START Entries shown

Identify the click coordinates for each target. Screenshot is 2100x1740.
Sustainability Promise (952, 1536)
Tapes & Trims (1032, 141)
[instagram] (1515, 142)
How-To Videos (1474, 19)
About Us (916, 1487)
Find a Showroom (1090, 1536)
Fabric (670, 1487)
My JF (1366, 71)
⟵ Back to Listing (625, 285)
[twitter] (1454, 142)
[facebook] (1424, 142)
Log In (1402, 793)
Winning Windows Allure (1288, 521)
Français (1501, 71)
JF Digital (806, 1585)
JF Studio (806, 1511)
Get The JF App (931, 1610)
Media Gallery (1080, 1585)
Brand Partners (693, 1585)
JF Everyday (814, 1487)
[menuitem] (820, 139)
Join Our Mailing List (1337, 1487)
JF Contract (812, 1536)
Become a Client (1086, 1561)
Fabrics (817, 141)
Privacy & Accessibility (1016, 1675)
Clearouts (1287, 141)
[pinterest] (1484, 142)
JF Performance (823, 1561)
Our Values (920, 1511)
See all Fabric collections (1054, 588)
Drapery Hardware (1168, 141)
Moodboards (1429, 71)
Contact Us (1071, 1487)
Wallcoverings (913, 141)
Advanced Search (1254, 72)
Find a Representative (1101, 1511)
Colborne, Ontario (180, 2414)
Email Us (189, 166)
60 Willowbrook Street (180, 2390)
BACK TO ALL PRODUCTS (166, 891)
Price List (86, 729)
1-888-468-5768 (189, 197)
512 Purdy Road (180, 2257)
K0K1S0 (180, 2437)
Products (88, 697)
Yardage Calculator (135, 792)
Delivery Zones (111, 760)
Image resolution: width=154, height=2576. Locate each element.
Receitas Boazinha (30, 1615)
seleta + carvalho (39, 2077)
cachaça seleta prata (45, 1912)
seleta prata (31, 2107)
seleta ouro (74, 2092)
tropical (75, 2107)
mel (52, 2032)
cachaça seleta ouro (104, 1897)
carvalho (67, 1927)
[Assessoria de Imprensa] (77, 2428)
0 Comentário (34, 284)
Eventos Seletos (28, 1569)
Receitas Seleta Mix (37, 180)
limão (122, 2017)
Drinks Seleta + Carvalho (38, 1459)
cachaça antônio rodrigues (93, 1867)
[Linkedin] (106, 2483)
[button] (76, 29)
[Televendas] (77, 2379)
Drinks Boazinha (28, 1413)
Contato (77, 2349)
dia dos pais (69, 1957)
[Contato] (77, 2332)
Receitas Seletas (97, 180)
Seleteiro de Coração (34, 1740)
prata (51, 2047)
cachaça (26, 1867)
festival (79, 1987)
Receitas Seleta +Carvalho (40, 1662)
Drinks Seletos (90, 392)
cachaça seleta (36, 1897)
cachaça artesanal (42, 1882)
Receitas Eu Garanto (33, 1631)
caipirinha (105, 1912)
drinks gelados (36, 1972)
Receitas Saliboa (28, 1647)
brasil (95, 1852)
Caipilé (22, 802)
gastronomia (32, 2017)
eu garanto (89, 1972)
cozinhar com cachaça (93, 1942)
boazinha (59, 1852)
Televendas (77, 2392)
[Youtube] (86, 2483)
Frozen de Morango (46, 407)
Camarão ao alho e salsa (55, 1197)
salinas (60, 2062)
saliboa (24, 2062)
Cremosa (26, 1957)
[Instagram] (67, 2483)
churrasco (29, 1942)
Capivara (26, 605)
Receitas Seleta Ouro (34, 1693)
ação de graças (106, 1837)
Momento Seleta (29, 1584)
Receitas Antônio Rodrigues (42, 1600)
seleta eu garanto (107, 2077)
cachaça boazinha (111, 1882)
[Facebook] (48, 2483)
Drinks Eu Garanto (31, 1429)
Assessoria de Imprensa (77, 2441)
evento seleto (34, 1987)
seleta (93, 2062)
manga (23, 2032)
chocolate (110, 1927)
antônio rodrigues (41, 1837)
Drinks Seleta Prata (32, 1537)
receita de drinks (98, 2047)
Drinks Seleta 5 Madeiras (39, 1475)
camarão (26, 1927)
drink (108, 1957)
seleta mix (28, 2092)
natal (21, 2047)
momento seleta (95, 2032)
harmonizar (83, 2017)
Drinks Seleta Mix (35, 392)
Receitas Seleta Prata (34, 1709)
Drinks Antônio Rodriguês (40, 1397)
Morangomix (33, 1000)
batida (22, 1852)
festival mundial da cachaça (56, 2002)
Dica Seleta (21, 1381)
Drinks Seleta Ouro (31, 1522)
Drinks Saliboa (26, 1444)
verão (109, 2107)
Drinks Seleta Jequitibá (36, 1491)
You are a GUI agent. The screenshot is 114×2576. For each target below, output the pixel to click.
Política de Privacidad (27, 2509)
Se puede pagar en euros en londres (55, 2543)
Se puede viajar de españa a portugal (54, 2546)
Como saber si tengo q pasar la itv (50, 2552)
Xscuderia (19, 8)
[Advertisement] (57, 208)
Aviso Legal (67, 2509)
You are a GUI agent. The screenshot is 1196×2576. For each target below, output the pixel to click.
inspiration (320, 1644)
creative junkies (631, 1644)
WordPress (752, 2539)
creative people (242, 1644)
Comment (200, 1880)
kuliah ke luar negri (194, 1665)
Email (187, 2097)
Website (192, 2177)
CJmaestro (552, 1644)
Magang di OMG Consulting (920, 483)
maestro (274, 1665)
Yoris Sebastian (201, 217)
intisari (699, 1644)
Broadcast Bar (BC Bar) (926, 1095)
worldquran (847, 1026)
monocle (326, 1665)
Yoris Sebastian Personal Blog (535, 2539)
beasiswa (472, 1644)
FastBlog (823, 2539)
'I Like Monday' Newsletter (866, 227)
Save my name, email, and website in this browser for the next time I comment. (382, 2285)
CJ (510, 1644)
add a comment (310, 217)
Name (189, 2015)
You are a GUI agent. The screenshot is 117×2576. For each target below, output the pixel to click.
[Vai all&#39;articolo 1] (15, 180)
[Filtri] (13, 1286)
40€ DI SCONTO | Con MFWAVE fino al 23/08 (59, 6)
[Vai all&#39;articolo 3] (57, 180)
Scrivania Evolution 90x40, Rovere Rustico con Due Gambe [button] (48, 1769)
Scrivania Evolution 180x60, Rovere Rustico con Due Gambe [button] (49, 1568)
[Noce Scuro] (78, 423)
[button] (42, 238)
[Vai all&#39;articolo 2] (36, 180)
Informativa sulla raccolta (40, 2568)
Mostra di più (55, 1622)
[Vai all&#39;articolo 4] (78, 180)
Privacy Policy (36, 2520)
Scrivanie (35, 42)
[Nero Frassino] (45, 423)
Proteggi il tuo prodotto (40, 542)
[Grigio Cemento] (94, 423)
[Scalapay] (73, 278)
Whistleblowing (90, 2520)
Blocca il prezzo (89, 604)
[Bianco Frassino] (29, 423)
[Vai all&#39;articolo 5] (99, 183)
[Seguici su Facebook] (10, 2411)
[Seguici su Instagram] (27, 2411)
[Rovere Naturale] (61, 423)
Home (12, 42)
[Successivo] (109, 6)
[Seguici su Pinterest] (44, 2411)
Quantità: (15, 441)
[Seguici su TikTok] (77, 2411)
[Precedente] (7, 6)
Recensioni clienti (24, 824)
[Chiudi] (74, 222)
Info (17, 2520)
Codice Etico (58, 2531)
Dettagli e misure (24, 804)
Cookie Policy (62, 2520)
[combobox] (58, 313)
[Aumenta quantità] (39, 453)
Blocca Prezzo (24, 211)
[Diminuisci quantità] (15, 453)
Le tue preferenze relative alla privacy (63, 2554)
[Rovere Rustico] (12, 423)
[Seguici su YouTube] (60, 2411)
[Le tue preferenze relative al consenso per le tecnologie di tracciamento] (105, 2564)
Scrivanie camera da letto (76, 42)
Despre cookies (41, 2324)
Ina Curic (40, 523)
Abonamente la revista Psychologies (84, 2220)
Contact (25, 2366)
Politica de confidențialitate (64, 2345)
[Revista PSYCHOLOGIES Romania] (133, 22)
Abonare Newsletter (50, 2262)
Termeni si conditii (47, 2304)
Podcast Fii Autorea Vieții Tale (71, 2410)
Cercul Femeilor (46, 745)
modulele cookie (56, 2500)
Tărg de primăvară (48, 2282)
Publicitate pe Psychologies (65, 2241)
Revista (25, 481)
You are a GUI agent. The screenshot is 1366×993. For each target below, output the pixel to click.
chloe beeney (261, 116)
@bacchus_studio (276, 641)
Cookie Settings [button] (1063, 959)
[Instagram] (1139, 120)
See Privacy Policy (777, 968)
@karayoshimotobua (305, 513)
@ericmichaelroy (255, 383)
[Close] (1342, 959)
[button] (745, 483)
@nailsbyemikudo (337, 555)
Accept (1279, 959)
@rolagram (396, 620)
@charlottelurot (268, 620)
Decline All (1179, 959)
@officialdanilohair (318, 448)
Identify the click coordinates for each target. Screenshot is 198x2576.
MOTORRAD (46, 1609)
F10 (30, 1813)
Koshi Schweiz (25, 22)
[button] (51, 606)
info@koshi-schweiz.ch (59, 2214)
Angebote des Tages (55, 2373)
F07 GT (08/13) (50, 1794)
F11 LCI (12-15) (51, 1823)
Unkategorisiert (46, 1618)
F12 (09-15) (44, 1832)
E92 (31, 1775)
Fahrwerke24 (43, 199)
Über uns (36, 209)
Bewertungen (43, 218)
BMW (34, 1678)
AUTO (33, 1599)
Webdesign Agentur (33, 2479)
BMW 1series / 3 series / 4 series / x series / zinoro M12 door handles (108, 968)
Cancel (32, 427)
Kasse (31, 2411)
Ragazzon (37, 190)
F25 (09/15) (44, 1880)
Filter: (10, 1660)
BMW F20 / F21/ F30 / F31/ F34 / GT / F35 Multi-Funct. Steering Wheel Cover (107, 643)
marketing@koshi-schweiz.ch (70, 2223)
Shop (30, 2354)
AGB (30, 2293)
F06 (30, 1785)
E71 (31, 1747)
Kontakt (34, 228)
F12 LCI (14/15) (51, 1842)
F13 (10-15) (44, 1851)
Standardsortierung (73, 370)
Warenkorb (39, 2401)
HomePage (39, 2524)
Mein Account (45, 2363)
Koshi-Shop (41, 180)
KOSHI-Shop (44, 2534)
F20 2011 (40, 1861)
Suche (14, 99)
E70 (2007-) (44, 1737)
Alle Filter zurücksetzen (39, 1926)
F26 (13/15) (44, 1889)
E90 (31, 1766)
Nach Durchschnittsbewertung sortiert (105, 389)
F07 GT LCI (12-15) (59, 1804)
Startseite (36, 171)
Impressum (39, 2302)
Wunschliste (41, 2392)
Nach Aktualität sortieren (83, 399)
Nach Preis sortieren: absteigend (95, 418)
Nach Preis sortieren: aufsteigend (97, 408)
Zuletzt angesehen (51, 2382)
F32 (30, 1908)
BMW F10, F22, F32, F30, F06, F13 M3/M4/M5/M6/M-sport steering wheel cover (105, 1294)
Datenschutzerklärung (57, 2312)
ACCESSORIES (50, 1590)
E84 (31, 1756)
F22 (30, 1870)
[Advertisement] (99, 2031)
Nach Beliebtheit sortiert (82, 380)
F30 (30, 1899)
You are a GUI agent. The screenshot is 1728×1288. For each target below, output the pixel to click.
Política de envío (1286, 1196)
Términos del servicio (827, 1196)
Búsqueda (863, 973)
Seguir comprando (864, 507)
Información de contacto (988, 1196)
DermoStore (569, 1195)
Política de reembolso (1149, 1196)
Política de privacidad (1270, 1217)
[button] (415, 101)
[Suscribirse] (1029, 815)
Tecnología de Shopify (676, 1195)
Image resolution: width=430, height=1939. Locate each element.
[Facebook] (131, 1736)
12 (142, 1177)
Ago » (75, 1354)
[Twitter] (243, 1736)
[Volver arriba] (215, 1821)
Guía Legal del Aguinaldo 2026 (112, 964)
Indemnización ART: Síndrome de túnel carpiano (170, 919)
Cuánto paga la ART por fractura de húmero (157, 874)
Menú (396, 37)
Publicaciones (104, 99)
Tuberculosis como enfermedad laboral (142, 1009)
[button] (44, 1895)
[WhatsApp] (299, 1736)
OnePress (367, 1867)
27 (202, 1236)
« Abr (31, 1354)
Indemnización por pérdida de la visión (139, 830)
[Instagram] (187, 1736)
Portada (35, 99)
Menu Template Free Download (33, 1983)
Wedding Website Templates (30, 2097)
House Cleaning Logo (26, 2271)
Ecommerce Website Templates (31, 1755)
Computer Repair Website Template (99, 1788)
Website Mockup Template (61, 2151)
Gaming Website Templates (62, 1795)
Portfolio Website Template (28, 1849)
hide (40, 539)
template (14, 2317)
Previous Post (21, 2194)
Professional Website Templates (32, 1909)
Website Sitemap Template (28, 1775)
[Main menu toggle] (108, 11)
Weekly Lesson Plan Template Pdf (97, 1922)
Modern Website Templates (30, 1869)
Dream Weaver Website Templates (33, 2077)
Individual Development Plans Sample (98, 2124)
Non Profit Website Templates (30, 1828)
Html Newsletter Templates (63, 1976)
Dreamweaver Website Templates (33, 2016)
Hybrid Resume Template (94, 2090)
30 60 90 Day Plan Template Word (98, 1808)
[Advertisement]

END Entries shown

What the exercise asks> Pull every line holding "articolo" out of the records.

The answer>
[Vai all&#39;articolo 1] (15, 180)
[Vai all&#39;articolo 3] (57, 180)
[Vai all&#39;articolo 2] (36, 180)
[Vai all&#39;articolo 4] (78, 180)
[Vai all&#39;articolo 5] (99, 183)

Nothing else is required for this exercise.